Engineering alcohol tolerance in yeast fermentations | AIChE

Engineering alcohol tolerance in yeast fermentations

Authors 

Lam, F. H., Massachusetts Institute of Technology

Ethanol toxicity in yeast Saccharomyces cerevisiae limits titer and productivity in industrial production of transportation bioethanol.  We show that strengthening the opposing potassium and proton electrochemical membrane gradients is a mechanism that enhances general resistance to ethanol. The same mechanism and protection method is also applicable to higher alcohols.  Elevation of extracellular potassium and pH physically bolster these gradients, increasing tolerance to higher alcohols and ethanol fermentation in commercial and laboratory strains (including a xylose-fermenting strain) under industrial-like conditions.  A key finding is that specific productivity (production per viable cell) remains largely unchanged with improvements deriving from heightened population viability.
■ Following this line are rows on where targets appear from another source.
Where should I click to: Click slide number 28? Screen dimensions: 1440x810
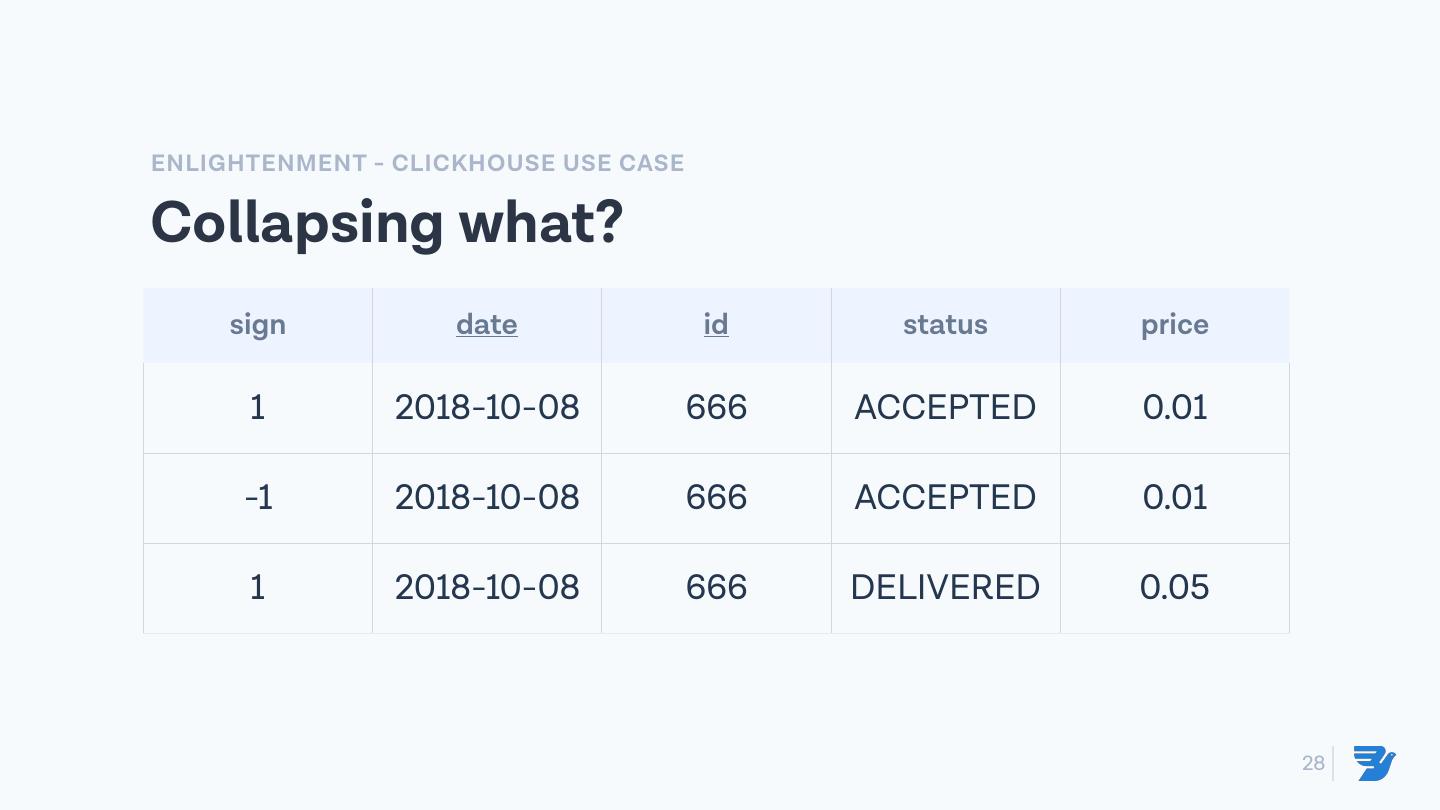pos(1313,764)
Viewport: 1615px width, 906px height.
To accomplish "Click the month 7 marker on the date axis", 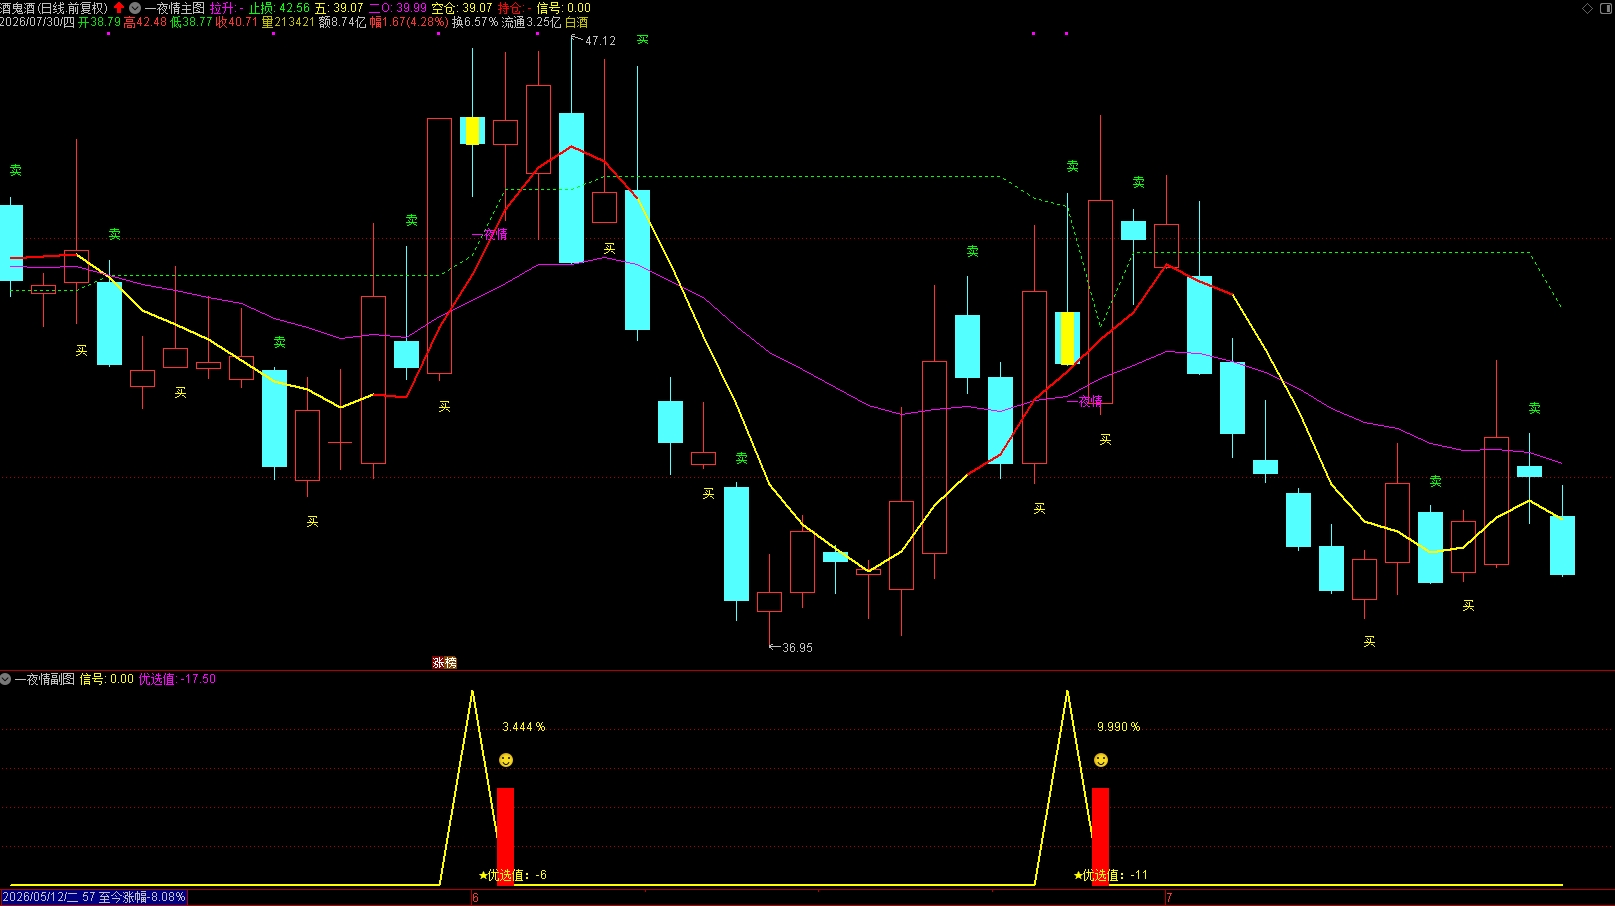I will pyautogui.click(x=1168, y=898).
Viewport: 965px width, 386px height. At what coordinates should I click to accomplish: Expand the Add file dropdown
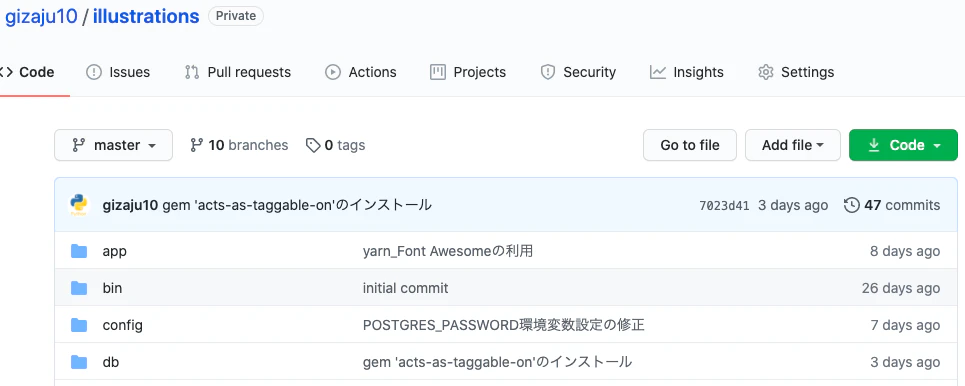tap(793, 145)
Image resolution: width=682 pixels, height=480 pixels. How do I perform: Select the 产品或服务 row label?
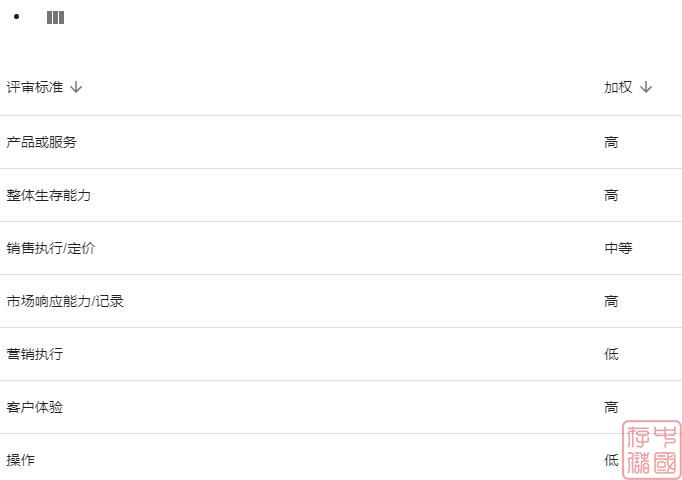(41, 142)
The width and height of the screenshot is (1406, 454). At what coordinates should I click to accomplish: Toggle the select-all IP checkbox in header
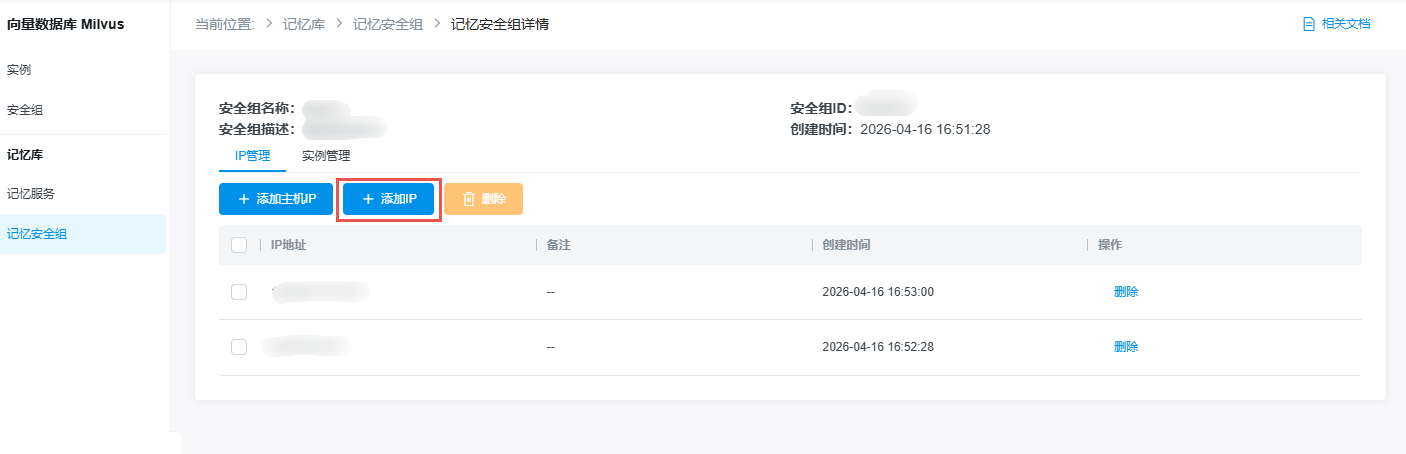239,245
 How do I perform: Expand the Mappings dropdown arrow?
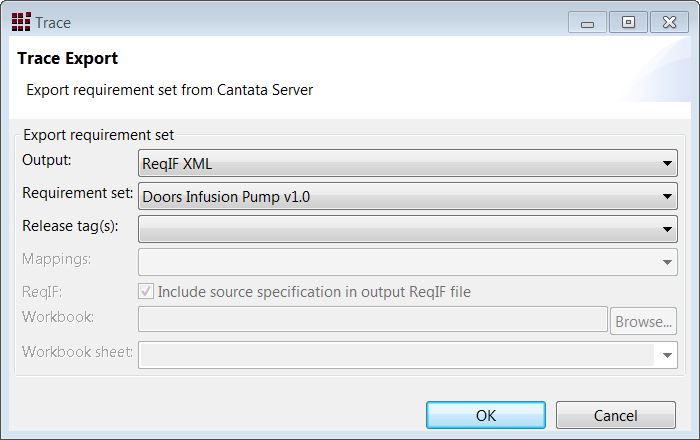(667, 262)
As such, yeast cultures remain highly (and equally) productive for as long as they stay viable.  Likewise, up-regulation of the potassium and proton pumps in the laboratory strain enhances performance to levels exceeding industrial strains.  Although genetically complex, alcohol tolerance can thus be dominated by a single cellular process, one controlled by a major physicochemical component but amenable to biological augmentation.